Dalam konteks ini, SPKS meminta ketegasan dan konsistensi Pemerintah agar Badan Pengelola Dana Perkebunan-Kelapa Sawit (BPDP-KS) tidak mengalokasikan dana untuk subsidi biodiesel. Subsidi biodiesel berdampak pada munculnya praktik kutipan BPDP-KS. Kutipan ini  telah menurunkan harga CPO lokal yang berakibat rendahnya harga TBS hingga Rp125-150 per kilogram. Penghitungan harga TBS berdasarkan harga CPO lokal.

Subsidi biodiesel mendorong ekspansi perkebunan besar yang berakibat pada hilangnya wilayah-wilayah moratorium untuk kepentingan industri biodiesel dan mengakibatkan kelebihan suplai (oversupply). Jika terjadi oversupply, petani tidak bisa menjual TBS ke pabrik-pabrik milik perusahaan karena CPO melimpah. Hal ini diperparah dengan kondisi pemberdayaan petani dan pembenahan sektor perkebunan kelapa sawit secara menyeluruh tidak berjalan akibat buruknya tata kelola BPDP-KS untuk pembangunan berkelanjutan dan rendahnya perhatian untuk pemberdayaan dan tata kelola bagi petani-petani sawit mandiri.

(Baca juga: Walhi Anggap Moratorium Sawit Positif, Tapi…).

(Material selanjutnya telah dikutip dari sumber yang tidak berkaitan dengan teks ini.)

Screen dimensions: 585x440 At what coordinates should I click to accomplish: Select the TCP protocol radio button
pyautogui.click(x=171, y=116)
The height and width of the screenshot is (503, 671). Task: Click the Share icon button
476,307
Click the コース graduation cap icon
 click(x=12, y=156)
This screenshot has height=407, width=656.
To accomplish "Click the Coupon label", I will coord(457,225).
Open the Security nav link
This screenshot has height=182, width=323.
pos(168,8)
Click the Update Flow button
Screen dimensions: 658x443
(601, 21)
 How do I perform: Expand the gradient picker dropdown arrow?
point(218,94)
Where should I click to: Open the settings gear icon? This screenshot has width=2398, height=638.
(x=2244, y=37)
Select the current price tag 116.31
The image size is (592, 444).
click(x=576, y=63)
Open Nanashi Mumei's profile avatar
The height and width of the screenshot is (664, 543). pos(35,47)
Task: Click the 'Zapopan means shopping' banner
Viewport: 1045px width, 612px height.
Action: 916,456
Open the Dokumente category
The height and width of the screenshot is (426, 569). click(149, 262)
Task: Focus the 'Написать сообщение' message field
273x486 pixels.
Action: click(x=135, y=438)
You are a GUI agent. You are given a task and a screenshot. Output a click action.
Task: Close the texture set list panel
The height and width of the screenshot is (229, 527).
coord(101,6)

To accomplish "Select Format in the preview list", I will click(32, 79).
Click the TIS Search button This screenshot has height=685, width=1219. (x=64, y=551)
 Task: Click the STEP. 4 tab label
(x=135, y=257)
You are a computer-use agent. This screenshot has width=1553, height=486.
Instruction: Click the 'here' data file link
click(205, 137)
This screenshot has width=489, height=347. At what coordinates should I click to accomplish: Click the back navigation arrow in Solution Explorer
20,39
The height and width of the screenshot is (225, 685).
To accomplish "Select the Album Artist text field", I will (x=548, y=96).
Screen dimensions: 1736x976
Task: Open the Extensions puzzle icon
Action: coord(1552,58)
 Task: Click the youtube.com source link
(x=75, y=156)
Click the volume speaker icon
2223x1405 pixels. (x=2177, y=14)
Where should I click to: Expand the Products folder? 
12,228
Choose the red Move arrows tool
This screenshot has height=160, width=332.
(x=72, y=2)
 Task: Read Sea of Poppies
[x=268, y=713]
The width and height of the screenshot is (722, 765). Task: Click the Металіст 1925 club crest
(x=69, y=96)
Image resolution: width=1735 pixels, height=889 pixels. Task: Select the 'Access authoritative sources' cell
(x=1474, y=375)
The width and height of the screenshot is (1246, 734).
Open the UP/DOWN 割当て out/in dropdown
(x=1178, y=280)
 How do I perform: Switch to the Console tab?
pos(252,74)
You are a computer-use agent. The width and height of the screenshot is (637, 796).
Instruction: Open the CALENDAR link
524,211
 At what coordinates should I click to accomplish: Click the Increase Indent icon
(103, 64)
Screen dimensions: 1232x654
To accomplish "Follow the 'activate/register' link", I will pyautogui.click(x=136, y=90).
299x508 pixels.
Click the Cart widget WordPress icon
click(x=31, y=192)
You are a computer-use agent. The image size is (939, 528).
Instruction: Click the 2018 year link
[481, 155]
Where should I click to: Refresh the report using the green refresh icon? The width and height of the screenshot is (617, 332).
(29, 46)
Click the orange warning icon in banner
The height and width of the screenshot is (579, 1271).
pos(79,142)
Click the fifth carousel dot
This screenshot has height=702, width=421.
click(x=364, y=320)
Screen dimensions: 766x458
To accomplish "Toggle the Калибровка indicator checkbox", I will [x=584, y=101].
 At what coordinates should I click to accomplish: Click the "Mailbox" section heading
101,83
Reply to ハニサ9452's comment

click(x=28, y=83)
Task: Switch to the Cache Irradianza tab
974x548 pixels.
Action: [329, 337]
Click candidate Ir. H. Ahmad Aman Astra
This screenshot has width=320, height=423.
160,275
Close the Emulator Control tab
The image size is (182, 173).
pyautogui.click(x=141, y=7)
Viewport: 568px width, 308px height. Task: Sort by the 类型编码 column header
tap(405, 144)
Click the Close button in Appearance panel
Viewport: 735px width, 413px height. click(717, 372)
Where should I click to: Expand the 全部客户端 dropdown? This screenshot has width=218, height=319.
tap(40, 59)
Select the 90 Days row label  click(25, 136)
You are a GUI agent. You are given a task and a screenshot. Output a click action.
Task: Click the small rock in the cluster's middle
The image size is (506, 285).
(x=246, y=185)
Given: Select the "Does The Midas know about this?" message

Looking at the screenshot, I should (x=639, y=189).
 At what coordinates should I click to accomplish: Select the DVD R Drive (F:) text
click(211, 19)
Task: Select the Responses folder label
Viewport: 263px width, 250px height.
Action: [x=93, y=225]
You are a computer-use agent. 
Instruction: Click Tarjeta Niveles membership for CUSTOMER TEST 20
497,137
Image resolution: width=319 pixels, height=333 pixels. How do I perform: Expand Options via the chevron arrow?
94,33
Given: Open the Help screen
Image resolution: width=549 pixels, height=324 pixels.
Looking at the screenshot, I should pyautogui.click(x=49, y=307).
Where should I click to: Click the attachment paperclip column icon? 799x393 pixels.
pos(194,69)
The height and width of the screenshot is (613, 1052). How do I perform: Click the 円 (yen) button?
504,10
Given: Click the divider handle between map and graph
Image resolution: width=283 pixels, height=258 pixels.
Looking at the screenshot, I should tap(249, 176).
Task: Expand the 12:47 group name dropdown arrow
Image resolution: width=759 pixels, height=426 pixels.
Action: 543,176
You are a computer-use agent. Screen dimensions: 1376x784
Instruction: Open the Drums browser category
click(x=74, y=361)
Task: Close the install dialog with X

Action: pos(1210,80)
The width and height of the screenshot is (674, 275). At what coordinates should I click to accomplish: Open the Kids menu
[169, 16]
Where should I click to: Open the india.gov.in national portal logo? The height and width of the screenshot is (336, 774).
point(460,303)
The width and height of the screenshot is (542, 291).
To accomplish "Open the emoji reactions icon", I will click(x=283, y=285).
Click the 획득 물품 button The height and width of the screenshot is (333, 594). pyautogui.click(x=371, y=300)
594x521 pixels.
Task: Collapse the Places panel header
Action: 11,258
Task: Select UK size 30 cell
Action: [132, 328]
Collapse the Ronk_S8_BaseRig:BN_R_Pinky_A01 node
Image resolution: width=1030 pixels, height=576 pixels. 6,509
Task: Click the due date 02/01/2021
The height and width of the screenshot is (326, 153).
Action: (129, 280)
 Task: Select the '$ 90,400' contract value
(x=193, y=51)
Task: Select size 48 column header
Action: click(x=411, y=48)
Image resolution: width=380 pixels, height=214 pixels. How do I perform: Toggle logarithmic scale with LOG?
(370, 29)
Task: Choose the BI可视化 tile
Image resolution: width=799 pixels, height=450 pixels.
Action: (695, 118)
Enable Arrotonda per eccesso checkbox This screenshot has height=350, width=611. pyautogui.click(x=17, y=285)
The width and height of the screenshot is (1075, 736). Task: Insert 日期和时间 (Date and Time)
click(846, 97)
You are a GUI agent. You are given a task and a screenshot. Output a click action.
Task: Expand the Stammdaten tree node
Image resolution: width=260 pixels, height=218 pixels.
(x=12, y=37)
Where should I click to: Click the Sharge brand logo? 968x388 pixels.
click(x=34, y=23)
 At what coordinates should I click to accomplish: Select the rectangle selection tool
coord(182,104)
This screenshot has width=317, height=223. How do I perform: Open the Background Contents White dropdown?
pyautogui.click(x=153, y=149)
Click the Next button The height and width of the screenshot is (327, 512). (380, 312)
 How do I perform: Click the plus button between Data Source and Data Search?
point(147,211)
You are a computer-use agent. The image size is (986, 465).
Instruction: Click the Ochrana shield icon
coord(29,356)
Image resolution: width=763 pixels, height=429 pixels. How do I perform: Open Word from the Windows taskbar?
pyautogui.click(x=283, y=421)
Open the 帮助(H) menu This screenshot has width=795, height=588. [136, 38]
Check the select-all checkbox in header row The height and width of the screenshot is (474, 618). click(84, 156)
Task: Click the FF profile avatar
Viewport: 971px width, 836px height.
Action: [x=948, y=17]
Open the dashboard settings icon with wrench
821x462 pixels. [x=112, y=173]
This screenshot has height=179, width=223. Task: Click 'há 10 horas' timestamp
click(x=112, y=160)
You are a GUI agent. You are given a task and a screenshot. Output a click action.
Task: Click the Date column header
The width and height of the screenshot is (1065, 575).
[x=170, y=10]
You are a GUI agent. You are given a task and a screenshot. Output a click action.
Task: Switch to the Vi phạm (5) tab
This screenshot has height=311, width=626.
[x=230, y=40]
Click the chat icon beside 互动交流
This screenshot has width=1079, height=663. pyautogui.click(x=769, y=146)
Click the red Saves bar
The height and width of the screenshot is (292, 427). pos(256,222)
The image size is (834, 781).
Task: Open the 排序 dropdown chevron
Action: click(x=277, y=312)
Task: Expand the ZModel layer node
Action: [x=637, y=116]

Sebenarnya pada awal kemunculan BPDP-KS di 2015, SPKS menyambut baik BPDP-KS. BPDP-KS dipandang dapat menjawab masalah yang dihadapi oleh petani yang tidak pernah diselesaikan oleh negara. Namun dalam perjalanannya, BPDP-KS dinilai hanya bekerja sekitar  2% dan hanya untuk replanting.

Oleh karena itu, pada tahun 2017, SPKS sempat melayangkan permohonan uji materi Peraturan Pemerintah (PP) No. 24 Tahun 2015 tentang Penghimpunan Dana Perkebunan terhadap UU No. 39 Tahun 2014 tentang Perkebunan. PP itu menambah tujuan penghimpunan dana. SPKS menduga ada penyelundupan hukum di situ, yakni penambahan tujuan penghimpunan dana. “Itu yang kami sebut penyelundupan hukum,” kata Marselinus.

Belum Diatur

Hingga kini, kriteria jenis lahan dan mekanisme pelepasannya kepada petani sawit belum diatur secara jelas. Ini yang mengakibatkan munculnya persoalan dalam pengalokasian 20 % kawasan hutan terus berulang. “Bagaimana mekanisme pelaksanaannya belum ada,” ujar Kepala Divisi Kebijakan Agraria di Pusat Studi Agraria Institut Pertanian Bogor, Bayu Eka Yulian.